Mentzer veio a vencer esta competição em 1976. Ele venceu o Campeonato Norte Americano, em Vancouver, em 1977, e na Columbia britânica, no mesmo ano, e uma semana depois competiu no Mr. Universe 1977, em Nimes, França, colocando-se em segundo atrás de Kal Szkalak.
Em 1978, Mentzer venceu o Mr. Universe em Acapulco, México, com a primeira (e única, desde então) pontuação perfeita. Ele tornou-se um fisiculturista profissional de vencer o Mr. Universo em 1978. No fim de 1979, Mentzer venceu a categoria peso pesado do Mr. Olympia, mas perdeu o overall para Frank Zane, que foi agraciado por tal título pela terceira vez, naquele ano. Alguns membros da comunidade do bodybuilding acreditam que Mentzer deveria ter vencido o Mr. Olympia 1980, embora ele tenha se classificado em quinto atrás de Arnold Schwarzenegger, Chris Dickerson, Frank Zane e Boyer Coe (atrás de uma estreita vantagem para Boyer Coe). O título foi para Arnold Schwarzenegger que retornou à competição após um hiato de 4 anos de participação no esporte. Muitos entendem que Arnold não estava em forma para aquela competição. Mentzer abandonou o cenário competitivo do bodybuilding depois dessa competição, com a idade de 29 anos. Mentzer sustentou até o dia de sua morte, a opinião de que a aquela competição tinha sido fraudada, entretanto, eventualmente ele reconsiderou as condições de sua relação inter-pessoal para com Arnold.
Anos finais e morte
Após a derrota no Mr. Olympia 1980, Mentzer envolveu-se em numerosos problemas. Foi divulgado que no final dos anos 70, Mike iniciou o uso de anfetaminas, declarando que esse era um auxílio ergogênico necessário para facilitar seu estilo de vida agitado. Mentzer deixou seu cargo nas Publicações Weider logo após sua derrota no Mr. Olympia, e como resultado disso, sofreu complicações financeirar. Em 1985 ele começou um trabalho como editor da então recentemente lançada Workout Magazine, porém, esse empreendimento fracassou no mesmo ano em que seu pai morreu, e a partir daí, Mentzer passou repetidamente a sofrer de desarranjo mental. De acordo com Peter McGough, editor-em-chefe da Revista FLEX, começaram a aparecer histórias de que Menzter passou a exibir algum tipo de comportamento muito irregular. Histórias dele correndo nu pelas ruas, orientando o tráfego, revelando profecias sobre o fim do mundo, sendo detido pela policia em numerosas ocasiões, e até mesmo esperando a aterrissagem de extraterrestres, tudo isso publicado vez ou outra em diversas revistas.

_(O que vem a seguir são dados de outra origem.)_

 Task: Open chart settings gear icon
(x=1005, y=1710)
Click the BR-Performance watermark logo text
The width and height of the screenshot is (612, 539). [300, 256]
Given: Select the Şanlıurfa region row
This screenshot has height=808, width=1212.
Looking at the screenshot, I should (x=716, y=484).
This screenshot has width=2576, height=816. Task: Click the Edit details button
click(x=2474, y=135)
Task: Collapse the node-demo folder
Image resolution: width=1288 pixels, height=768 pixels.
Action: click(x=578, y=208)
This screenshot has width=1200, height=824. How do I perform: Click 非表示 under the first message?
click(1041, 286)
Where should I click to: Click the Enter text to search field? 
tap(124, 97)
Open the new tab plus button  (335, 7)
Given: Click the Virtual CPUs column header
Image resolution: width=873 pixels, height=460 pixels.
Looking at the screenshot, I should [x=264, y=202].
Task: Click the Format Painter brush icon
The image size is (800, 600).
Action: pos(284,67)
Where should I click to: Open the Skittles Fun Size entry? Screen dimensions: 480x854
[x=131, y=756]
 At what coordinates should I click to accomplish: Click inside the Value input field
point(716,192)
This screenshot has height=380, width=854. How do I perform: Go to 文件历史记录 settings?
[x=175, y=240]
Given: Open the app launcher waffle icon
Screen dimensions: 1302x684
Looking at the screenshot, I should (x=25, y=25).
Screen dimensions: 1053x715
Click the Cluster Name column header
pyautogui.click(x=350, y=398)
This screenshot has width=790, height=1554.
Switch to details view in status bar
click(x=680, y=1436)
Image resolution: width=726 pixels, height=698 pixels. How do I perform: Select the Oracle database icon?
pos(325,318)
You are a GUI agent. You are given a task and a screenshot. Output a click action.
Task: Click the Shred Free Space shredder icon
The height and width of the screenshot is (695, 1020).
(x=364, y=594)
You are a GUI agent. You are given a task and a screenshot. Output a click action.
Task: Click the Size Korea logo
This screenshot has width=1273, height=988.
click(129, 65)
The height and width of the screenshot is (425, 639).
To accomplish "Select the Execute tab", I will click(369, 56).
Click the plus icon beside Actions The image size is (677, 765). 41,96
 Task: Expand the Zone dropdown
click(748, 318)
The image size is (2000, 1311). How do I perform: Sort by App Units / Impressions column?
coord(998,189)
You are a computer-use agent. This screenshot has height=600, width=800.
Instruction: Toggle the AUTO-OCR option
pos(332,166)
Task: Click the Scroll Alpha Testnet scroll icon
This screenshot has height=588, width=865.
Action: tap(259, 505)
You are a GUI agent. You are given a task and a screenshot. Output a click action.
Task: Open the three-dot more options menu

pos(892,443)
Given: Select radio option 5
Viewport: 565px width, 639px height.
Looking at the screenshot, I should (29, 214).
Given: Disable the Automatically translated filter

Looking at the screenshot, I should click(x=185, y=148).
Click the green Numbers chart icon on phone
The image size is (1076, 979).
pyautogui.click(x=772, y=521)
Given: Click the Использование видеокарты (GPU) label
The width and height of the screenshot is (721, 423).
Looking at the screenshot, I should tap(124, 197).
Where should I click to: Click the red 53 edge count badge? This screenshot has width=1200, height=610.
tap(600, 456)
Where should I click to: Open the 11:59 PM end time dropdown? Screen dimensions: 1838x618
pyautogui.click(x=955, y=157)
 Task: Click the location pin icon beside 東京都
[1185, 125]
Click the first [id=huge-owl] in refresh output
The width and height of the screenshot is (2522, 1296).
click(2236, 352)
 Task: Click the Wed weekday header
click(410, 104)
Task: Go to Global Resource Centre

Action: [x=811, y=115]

O famoso autor de livros sobre o Bodybuilding, Dan Duchaine, igualmente sugeriu que Menzter estava bebendo a própria urina na ocasião. Mike negou isto em uma entrevista, em 2001, na Ironman Magazine. Todavia, de acordo com McGough algumas destas histórias são verdadeiras. Menzter também esteve internado com freqüência em instituições psiquiátricas entre os anos de 1985 até 1990, quando ele finalmente abandonou o vício em anfetaminas. Livre das drogas, Mike voltou a treinar fisiculturistas e a escrever para a Ironman Magazine, e passou a maior parte dos anos 90 recuperando seu status na indústria do bodybuilding.
Mentzer morreu em 9 de junho de 2001. Ele foi encontrado morto (devido complicações cardíacas) em seu próprio apartamento, por seu irmão mais novo e companheiro no fisiculturismo Ray Mentzer. Mentzer foi um usuário pesado de metanfetaminas por aproximadamente uma década, e isto é atribuído como um fator que contribuiu em sua morte. Dois dias depois, Ray, seu irmão, também morreu, durante o sono, depois de complicações de longa data em sua luta contra a doença de Berger.